Melco Resorts & Entertainment Limited MLCO is currently a well-performing gaming stock with solid future potential. If you haven’t taken advantage of its share price appreciation yet, it's time you add this stock to your portfolio.

Shares of Melco have gained 30.7% in the past year, outperforming the industry’s rally of 15.8%. Earnings estimates for the current quarter and year increased 8.3% and 18.8%, respectively, over the past two months, reflecting analysts’ unwavering optimism on the company’s future earnings potential.

Let’s delve deeper into the factors that make this Zacks Rank #1 (Strong Buy) company a lucrative investment choice now. You can see the complete list of today’s Zacks #1 Rank stocks here.

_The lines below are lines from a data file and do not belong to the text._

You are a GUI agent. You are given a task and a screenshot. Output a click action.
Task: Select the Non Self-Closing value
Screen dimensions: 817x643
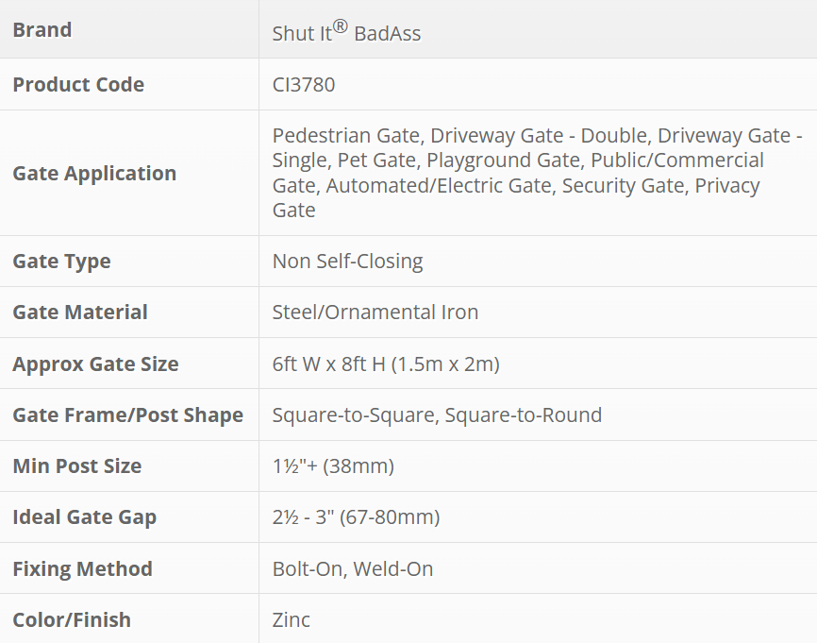347,262
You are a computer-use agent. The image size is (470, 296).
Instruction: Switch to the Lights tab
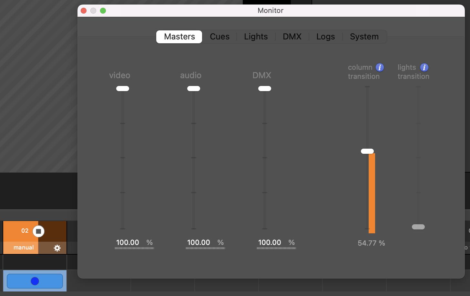[x=256, y=37]
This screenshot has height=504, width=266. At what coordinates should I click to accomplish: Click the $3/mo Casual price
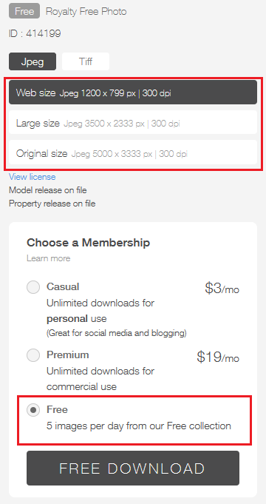tap(222, 289)
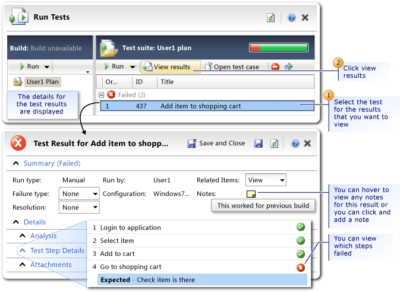This screenshot has width=400, height=292.
Task: Open the Related Items View dropdown
Action: (x=266, y=180)
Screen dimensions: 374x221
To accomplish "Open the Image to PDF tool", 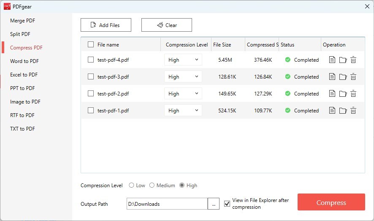I will tap(25, 102).
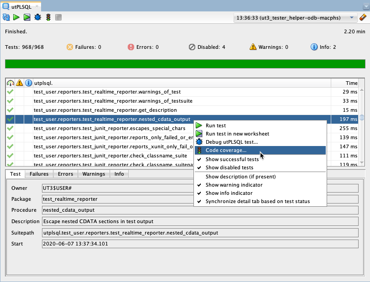Click the gray stop button in toolbar
The image size is (370, 282).
58,17
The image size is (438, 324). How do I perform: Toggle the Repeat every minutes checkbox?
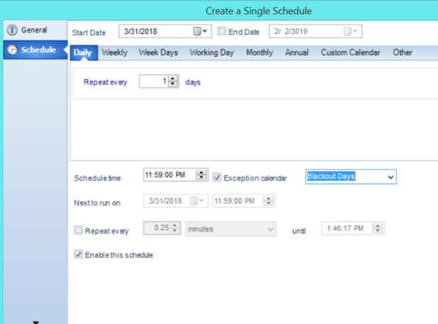[78, 230]
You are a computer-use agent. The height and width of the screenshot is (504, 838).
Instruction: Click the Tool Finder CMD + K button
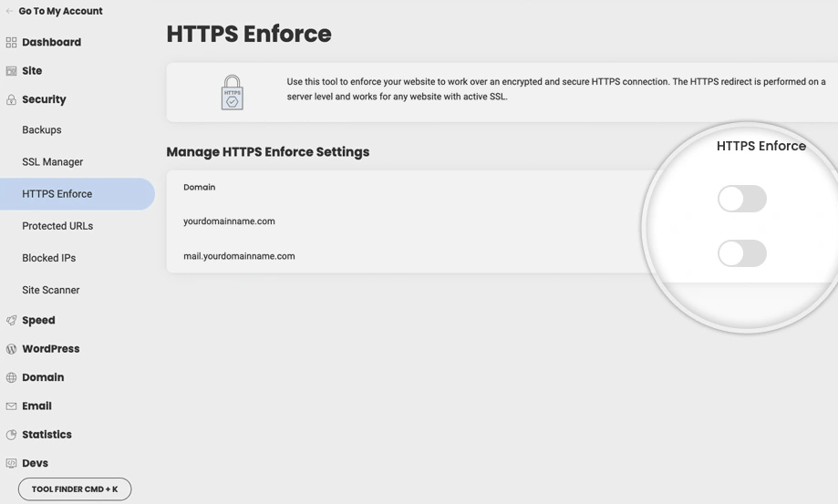click(75, 489)
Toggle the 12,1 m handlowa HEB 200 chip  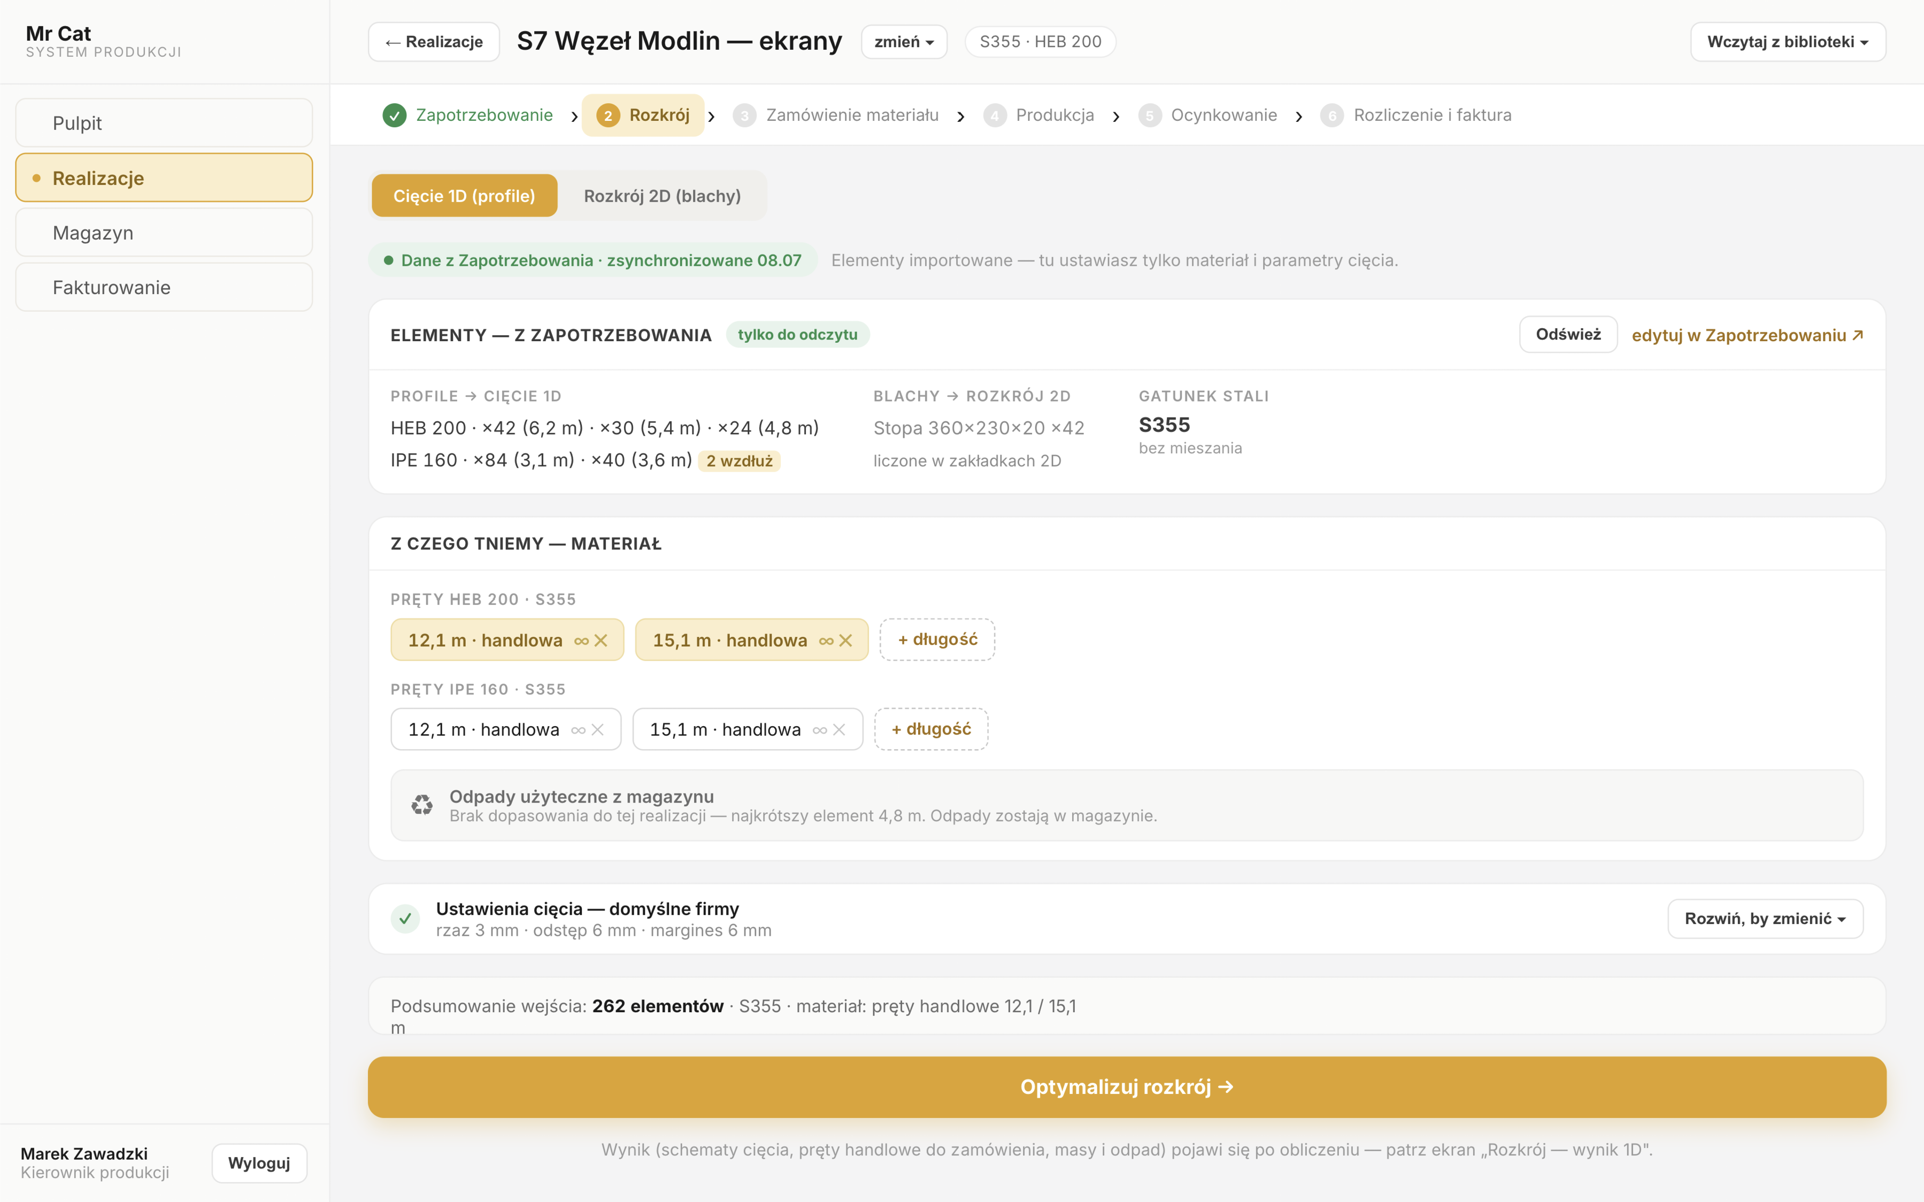point(507,640)
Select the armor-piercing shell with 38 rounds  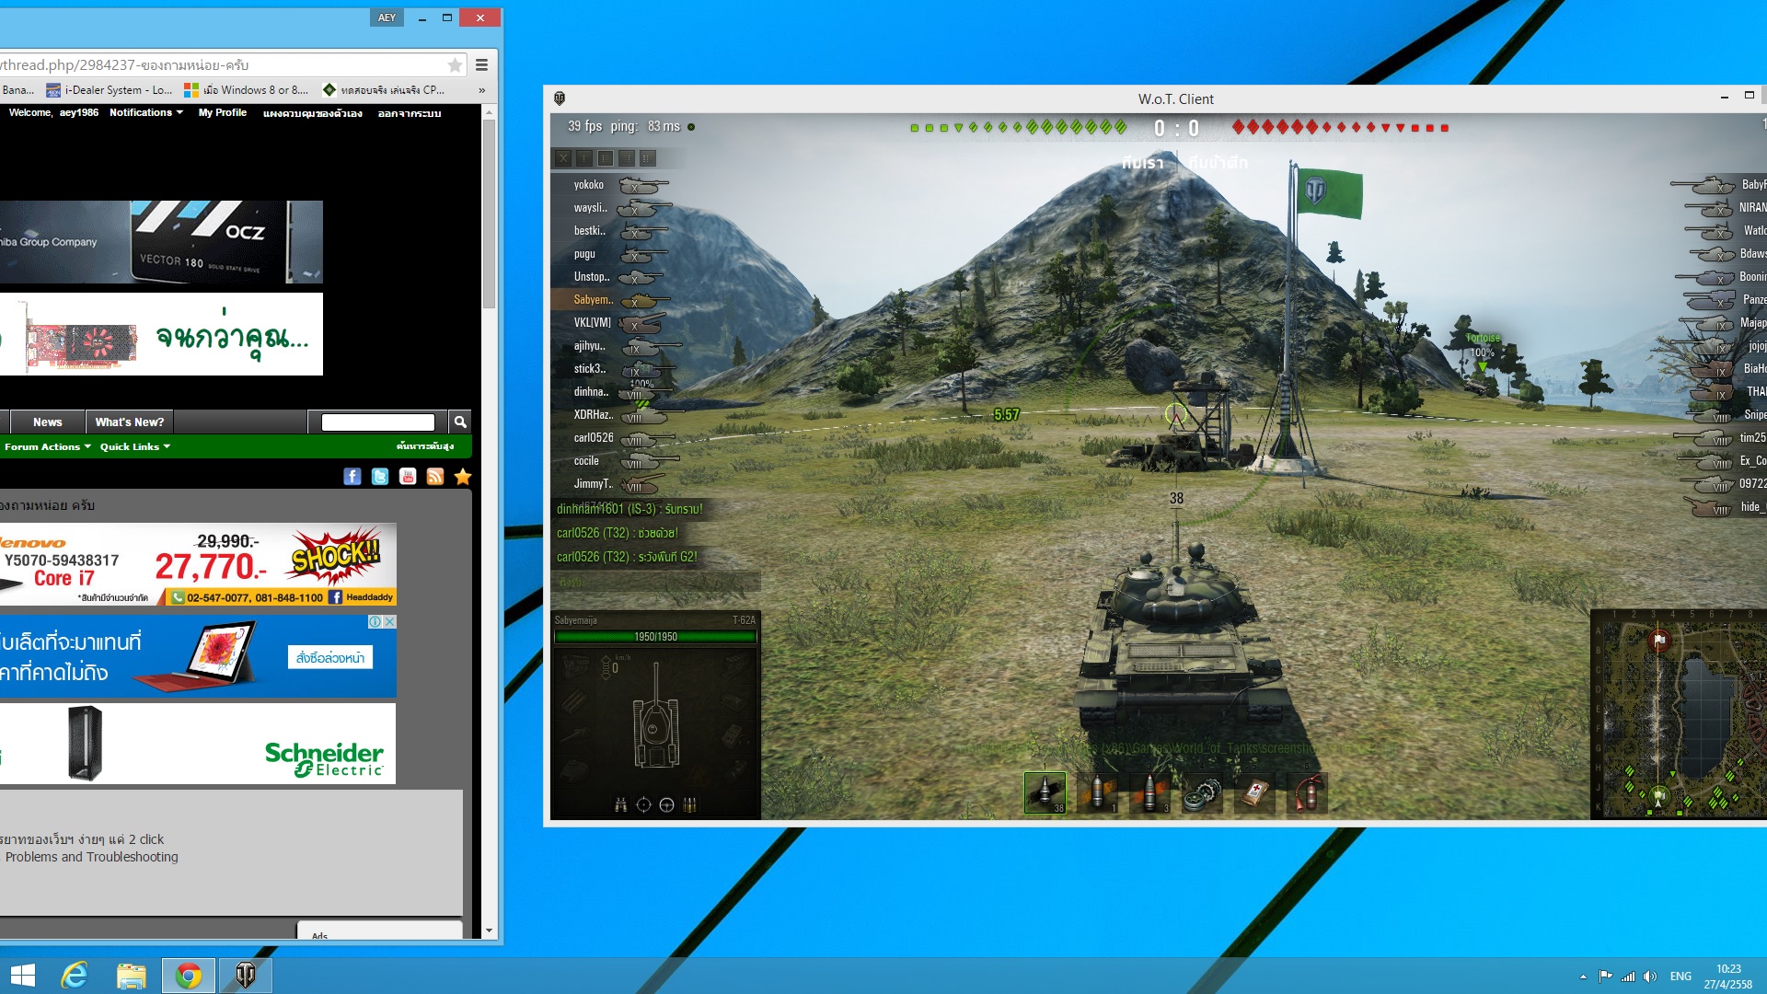tap(1045, 792)
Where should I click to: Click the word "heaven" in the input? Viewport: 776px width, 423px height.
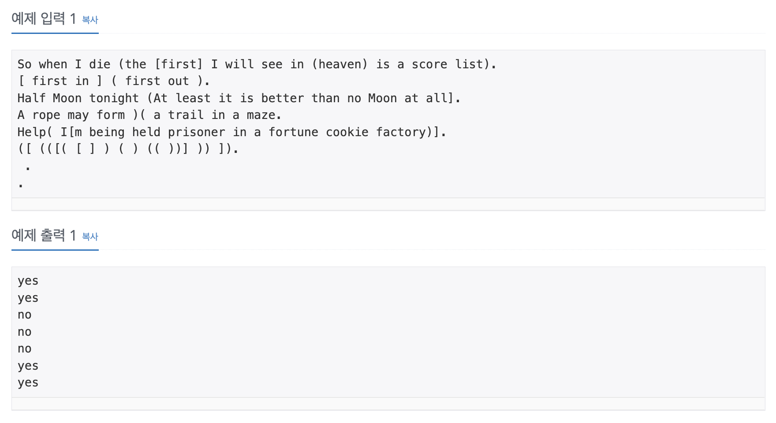[340, 64]
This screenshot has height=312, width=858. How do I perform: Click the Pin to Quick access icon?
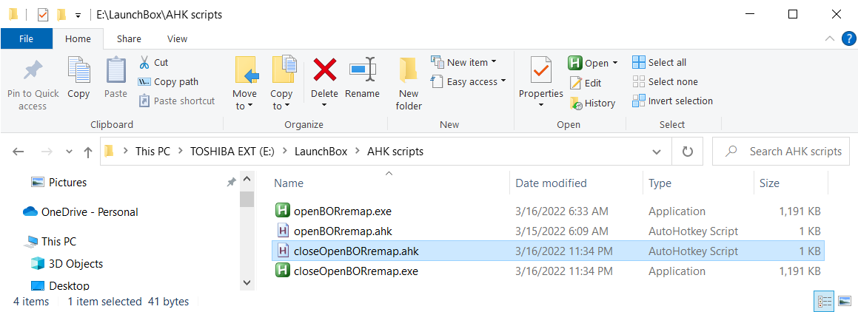tap(33, 71)
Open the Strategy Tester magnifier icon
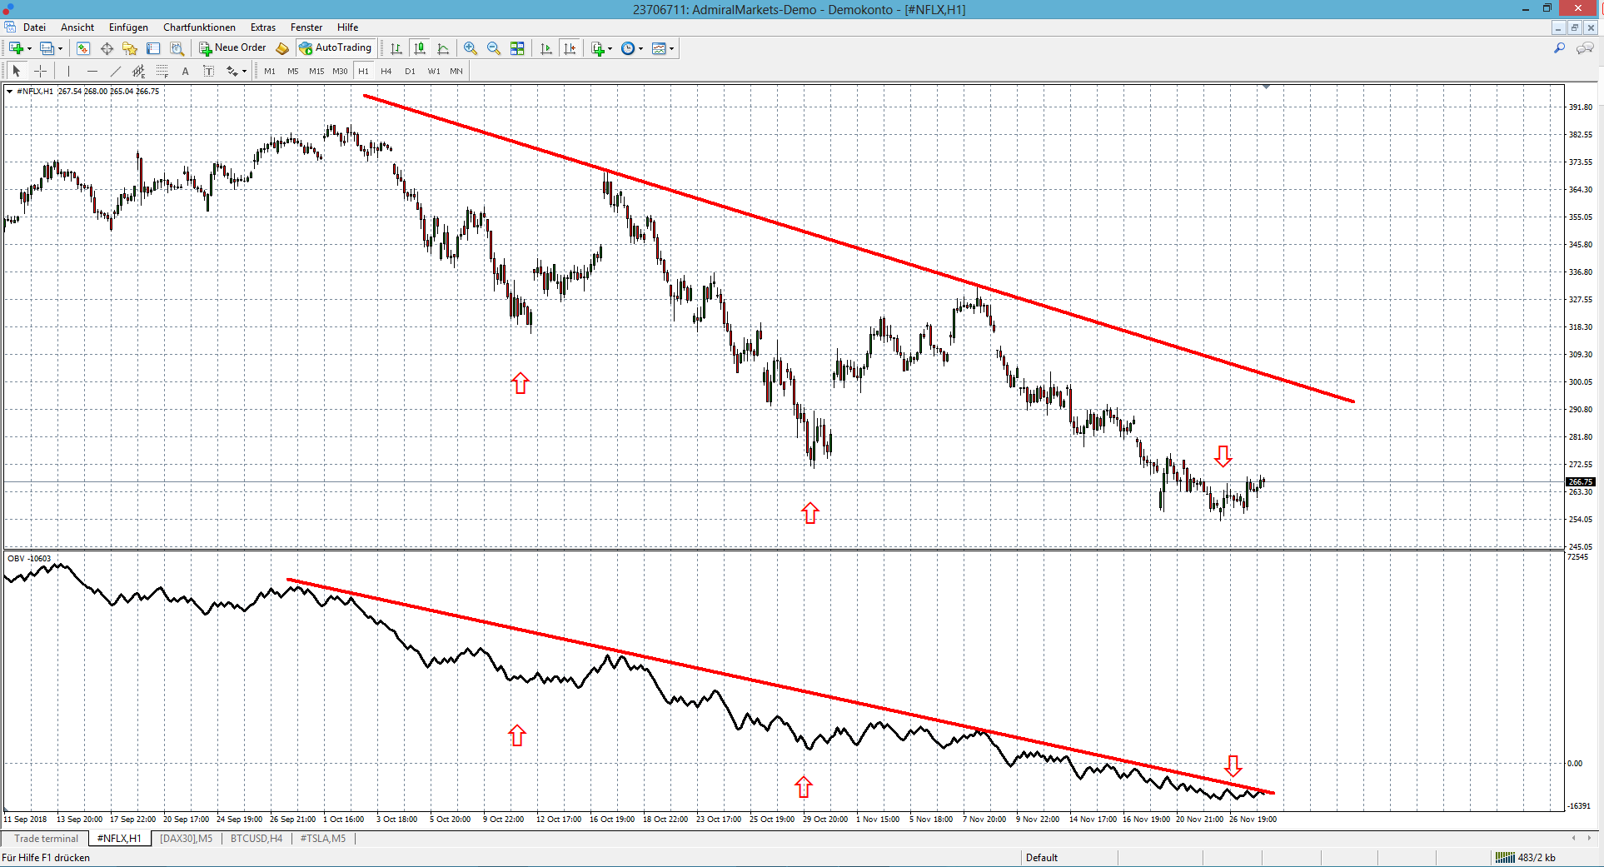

Revenue Growth From Gaming & Non-Gaming Services

In addition to distinguished gaming services, Melco has a portfolio of non-gaming offerings that include food, beverage and hotel services. The company’s solid performance in the non-gaming segment is expected to continue. Notably, the company’s large-scale resorts provide distinctive lodging, entertainment and retail options that appeal to a broader customer base. Markedly, the addition of new VIP tables at the company’s Studio City property is also aiding it to deliver a broader product offering to a wider breadth of customers, which will continue to drive the top line. Driven by robust performance in both the segments, the Zacks Consensus Estimate for 2018 revenues is pegged at $5.4 billion, reflecting 1.7% growth from 2017.

Cost-Control Initiatives to Drive Earnings

Melco’s cost-control efforts such as effective management of marketing expenses are expected to continue driving profits and margins. Arguably, earnings growth is of utmost importance for determining a stock’s potential, as surging profit levels indicate solid prospects (and stock-price gains). For 2018, Melco’s earnings are expected to grow 44.6%.

Return on Equity & Net Margin

Melco delivered a return on equity (ROE) of 15.1% in the trailing 12 months compared with the industry’s figure of 5.5%. This indicates that the company reinvests more efficiently than industry peers.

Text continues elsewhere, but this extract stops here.